Gol-gol tersebut memastikan kemenangan Maroko dan menjadikannya top skor bersama. Kontribusinya sangat vital sejak awal turnamen, termasuk gol pembuka saat menghadapi Spanyol.
Sekilas Karier:
Selain sukses di level internasional bersama timnas U-20, Zabiri juga menunjukkan bakatnya di kancah klub bersama F.C. Famalicão di Portugal. Keberhasilan di Piala Dunia U-20 membuatnya menjadi sorotan dunia dan diperkirakan akan menjadi salah satu pemain muda yang paling dicari dalam bursa transfer.
3. Néiser Villarreal (Kolombia)
Posisi: Penyerang tengah
Klub: Millonarios (Kolombia)
Perjalanan di Piala Dunia U-20 2025:
Néiser Villarreal menjadi bintang utama di lini depan Kolombia. Di babak 16 besar, ia mencetak dua gol saat Kolombia mengalahkan Afrika Selatan.

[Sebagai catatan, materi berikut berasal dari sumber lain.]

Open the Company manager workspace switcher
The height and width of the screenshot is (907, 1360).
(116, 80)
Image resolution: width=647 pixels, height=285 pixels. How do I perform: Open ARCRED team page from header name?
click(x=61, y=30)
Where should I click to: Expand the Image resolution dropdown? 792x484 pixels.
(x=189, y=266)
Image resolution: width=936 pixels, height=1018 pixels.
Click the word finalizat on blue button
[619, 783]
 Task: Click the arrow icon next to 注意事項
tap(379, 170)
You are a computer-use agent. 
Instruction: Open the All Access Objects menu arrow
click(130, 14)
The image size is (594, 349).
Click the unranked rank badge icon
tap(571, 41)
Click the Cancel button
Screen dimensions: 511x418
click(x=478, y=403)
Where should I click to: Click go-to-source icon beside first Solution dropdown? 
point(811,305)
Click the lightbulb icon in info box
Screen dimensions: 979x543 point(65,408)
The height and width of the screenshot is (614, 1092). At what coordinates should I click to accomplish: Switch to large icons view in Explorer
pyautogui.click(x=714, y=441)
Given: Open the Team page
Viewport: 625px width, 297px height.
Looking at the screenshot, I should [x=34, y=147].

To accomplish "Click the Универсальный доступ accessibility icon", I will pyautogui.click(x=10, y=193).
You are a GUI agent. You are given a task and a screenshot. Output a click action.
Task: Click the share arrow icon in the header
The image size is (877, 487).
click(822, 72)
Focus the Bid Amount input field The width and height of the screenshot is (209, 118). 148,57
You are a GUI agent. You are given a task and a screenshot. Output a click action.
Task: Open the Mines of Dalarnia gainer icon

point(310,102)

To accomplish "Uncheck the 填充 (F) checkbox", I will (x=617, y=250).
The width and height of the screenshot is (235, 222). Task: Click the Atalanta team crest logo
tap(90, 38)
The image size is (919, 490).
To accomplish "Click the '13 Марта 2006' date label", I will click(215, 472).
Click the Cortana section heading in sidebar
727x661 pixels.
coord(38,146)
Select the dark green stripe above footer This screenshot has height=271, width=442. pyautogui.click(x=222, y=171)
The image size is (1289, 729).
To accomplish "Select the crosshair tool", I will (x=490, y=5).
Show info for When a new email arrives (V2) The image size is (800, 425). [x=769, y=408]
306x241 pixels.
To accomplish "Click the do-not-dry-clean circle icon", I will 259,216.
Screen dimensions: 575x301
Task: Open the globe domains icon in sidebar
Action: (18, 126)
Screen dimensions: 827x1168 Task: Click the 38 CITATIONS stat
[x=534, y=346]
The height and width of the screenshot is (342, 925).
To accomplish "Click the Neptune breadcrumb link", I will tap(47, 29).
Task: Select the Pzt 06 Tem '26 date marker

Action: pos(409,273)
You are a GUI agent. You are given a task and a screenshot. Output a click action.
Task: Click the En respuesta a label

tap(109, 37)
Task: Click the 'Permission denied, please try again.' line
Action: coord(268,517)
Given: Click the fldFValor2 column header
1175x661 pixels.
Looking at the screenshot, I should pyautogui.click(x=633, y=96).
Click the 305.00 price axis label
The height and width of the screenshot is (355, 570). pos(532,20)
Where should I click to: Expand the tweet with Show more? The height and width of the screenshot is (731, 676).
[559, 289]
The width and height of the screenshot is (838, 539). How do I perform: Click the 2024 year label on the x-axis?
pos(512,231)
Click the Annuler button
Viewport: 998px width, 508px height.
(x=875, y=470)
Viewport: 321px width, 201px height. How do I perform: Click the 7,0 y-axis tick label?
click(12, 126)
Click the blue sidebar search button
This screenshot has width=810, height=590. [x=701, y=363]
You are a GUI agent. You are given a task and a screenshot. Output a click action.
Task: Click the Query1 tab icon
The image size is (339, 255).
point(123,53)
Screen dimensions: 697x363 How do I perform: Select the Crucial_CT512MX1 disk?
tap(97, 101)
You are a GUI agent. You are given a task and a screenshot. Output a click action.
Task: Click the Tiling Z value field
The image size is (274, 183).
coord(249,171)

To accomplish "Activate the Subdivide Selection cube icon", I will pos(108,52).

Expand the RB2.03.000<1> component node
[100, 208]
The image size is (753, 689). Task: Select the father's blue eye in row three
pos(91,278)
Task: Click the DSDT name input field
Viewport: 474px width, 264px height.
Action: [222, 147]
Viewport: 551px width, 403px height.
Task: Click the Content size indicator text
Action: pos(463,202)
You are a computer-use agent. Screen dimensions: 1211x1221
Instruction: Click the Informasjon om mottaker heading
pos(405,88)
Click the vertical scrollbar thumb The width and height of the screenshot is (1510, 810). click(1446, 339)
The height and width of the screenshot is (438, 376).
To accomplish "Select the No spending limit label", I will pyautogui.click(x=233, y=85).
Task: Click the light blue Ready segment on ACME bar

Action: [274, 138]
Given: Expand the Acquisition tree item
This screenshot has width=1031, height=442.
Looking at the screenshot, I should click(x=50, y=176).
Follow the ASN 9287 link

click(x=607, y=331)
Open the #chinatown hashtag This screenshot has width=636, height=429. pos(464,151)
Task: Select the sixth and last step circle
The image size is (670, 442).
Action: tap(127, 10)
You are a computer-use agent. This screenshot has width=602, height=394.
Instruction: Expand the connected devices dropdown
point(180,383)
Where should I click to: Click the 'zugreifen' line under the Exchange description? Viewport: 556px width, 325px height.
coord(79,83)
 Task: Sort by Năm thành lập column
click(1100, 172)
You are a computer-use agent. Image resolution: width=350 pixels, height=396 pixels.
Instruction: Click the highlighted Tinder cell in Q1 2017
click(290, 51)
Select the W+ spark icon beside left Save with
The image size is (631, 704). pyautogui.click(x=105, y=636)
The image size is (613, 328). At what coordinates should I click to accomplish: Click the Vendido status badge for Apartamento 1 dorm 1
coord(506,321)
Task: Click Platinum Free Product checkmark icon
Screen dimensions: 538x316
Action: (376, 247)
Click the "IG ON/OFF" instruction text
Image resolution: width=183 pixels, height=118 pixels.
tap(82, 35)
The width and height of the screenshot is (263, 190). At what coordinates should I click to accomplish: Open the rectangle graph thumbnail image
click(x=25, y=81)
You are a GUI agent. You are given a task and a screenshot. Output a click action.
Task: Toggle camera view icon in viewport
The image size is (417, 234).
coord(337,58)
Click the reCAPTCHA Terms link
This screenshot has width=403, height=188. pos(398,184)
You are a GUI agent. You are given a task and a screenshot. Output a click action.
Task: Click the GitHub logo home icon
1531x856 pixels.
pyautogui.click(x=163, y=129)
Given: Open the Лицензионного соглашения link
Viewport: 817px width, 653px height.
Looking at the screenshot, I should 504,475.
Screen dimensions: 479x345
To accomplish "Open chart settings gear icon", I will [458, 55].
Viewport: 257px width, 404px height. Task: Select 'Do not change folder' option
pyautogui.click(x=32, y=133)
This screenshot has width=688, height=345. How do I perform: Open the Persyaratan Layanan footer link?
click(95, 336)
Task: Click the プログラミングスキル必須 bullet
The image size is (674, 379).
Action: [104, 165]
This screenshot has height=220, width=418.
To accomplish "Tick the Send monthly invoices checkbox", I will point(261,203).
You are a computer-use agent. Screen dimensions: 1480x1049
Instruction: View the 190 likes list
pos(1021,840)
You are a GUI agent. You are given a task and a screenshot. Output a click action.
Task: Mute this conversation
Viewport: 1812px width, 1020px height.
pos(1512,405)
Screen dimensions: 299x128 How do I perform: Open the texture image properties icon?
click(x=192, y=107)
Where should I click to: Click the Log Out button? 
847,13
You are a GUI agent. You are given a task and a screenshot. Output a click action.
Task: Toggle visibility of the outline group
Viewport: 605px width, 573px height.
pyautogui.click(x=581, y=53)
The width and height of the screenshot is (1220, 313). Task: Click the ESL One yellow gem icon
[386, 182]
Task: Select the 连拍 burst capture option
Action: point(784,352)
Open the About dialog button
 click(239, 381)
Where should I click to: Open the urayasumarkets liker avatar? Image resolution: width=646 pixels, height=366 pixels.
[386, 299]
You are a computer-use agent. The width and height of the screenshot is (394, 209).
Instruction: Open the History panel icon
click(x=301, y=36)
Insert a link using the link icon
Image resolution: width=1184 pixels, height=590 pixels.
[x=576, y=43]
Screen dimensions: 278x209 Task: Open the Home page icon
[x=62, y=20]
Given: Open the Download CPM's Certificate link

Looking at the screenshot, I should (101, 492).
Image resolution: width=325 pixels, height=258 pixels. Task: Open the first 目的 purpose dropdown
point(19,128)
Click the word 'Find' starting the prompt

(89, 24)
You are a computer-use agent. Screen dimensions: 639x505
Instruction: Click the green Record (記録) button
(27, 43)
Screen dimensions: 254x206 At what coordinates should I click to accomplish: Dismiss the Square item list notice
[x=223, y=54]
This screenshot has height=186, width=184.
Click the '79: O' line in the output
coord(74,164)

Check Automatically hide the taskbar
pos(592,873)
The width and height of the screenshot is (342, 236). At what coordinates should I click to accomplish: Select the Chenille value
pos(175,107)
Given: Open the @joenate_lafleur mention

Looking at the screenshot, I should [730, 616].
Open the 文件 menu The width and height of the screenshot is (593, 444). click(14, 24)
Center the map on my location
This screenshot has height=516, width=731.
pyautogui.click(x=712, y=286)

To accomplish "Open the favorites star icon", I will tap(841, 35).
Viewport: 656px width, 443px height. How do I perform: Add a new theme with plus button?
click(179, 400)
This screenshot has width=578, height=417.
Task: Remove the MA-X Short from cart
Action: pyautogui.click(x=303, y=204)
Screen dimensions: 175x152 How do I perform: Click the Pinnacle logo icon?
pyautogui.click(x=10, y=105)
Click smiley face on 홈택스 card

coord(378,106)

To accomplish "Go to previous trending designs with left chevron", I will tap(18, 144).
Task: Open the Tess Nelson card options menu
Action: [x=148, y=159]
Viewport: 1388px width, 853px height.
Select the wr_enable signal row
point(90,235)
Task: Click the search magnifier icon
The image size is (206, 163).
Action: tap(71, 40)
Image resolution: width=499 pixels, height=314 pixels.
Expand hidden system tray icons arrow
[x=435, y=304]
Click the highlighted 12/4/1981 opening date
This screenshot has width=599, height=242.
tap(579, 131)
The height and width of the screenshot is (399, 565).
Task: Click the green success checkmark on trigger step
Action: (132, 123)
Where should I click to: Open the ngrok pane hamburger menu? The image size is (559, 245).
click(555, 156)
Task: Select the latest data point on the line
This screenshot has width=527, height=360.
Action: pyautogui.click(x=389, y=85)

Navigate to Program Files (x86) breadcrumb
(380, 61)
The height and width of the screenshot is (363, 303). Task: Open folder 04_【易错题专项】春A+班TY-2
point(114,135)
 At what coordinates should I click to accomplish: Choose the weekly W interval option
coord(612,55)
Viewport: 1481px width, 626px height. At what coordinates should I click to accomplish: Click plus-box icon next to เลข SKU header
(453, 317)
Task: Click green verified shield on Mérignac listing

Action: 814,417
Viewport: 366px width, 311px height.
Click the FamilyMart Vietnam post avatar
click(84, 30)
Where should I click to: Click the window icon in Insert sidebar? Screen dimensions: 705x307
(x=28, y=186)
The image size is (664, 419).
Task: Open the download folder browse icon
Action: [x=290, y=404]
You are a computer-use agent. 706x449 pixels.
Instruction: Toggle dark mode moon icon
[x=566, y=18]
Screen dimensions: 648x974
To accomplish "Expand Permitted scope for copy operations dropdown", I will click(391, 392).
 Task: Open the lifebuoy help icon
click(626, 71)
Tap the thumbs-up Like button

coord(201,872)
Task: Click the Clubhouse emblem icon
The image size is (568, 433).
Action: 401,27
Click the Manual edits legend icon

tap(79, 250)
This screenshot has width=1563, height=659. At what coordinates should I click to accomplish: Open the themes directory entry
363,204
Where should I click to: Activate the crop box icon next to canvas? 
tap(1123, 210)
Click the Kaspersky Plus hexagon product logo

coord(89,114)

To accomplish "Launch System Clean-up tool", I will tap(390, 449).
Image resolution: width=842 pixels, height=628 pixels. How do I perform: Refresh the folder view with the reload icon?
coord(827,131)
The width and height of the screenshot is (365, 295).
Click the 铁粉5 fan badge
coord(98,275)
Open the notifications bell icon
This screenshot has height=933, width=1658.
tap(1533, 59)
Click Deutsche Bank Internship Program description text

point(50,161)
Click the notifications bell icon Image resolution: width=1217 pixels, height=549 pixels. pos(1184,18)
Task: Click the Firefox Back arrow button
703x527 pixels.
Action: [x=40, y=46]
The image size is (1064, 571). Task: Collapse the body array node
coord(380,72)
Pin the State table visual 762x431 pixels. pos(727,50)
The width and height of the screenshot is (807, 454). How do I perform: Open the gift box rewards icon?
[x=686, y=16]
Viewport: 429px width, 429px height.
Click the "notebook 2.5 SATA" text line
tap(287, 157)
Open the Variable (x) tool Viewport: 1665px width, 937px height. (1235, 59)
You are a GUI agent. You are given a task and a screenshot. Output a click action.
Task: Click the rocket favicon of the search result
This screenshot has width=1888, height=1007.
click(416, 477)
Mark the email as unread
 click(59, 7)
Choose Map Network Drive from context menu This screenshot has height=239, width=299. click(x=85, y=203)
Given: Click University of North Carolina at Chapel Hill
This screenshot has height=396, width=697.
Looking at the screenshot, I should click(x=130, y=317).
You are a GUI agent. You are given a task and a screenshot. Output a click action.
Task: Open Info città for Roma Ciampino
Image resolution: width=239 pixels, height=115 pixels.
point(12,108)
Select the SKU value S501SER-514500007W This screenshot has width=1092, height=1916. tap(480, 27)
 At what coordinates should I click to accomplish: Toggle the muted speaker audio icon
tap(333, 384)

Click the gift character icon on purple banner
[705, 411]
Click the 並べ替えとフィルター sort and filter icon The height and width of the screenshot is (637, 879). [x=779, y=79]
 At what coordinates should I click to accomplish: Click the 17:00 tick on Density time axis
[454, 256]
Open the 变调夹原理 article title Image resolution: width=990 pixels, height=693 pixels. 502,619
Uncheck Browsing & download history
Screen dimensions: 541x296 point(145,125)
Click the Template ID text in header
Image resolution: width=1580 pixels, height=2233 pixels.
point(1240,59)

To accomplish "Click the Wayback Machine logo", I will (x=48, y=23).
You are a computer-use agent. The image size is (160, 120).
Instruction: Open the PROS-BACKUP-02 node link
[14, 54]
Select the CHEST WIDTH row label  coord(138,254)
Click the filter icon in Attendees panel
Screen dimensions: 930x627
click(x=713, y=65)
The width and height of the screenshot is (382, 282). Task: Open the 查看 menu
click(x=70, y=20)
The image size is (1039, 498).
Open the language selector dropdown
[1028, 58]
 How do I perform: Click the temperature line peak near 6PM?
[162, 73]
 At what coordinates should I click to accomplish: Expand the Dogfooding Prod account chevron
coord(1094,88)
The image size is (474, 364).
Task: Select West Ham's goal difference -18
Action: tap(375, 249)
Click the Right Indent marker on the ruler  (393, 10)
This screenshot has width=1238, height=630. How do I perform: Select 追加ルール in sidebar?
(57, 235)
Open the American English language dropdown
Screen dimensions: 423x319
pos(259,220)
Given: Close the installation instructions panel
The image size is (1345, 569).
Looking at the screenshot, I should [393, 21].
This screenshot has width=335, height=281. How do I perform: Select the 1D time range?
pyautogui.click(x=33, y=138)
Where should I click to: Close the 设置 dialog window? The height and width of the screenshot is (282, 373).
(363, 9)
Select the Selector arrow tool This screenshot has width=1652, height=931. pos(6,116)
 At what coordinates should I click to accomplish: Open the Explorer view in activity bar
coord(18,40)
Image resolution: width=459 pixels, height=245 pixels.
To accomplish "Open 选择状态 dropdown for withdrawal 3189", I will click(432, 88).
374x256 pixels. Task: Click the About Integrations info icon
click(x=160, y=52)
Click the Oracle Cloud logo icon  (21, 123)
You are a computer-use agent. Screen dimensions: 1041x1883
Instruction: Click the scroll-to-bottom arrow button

Puncaknya, ia mencetak hat-trick di babak perempat final melawan Spanyol yang membawa timnya lolos ke semifinal. Perjalanan Kolombia memang terhenti di semifinal, namun Villarreal sudah menunjukkan kemampuan mencetak gol yang luar biasa.
Sekilas Karier:
Sebelum tampil gemilang di Piala Dunia U-20, Villarreal sudah menunjukkan ketajamannya di tingkat regional. Ia menjadi top skor di Kejuaraan U-20 Amerika Selatan 2025 dengan delapan gol, mengantarkan Kolombia ke posisi ketiga dan lolos ke Piala Dunia.
4. Lucas Michal (Prancis)
Posisi: Sayap kiri
Klub: AS Monaco
Perjalanan di Piala Dunia U-20 2025:
Sebagai salah satu pemain kunci di timnas Prancis, Lucas Michal menunjukkan kepiawaiannya di posisi sayap kiri. Meskipun perjalanan Prancis berakhir di babak perempat final, ia berhasil mencetak gol-gol penting sepanjang turnamen. Golnya dari titik putih di masa tambahan waktu memastikan kemenangan dramatis melawan Jepang.
Sekilas Karier:
Pemain berusia 20 tahun ini merupakan bagian dari tim AS Monaco di Ligue 1, di mana ia telah membuat beberapa penampilan bersama tim utama. Bermain di klub top Eropa memberikan pengalaman berharga baginya, yang terlihat dari kepercayaan diri dan ketenangannya saat tampil di Piala Dunia U-20.
Keempat pemain ini menunjukkan bahwa masa depan sepak bola berada di tangan mereka. Dengan bakat dan kerja keras yang terus diasah di klub masing-masing, bukan tidak mungkin mereka akan menjadi bintang besar di level senior dalam beberapa tahun mendatang.